▶ _Records for this task_:
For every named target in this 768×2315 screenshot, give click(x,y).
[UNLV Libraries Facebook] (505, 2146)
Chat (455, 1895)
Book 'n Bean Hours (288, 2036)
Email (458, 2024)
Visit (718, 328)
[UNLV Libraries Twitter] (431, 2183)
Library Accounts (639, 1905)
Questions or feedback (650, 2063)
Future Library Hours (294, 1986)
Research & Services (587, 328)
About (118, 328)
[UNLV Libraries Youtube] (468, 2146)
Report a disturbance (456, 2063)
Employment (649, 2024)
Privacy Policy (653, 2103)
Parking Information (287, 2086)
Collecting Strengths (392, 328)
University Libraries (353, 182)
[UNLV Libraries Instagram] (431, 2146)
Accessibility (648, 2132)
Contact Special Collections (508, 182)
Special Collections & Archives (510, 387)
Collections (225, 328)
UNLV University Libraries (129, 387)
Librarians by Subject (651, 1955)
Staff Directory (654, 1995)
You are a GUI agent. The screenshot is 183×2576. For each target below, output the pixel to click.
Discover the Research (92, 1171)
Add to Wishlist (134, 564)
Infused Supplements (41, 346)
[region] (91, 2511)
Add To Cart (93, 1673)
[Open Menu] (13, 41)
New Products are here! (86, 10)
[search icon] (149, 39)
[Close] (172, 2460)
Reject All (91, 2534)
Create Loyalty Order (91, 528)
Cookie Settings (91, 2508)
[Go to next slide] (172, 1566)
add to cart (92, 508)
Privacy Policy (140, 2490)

▶ _Assigned task_: Where a line in the records above contains the word "Research", include it in the count; state the total and nothing more.

▶ _Answer to this problem_: 2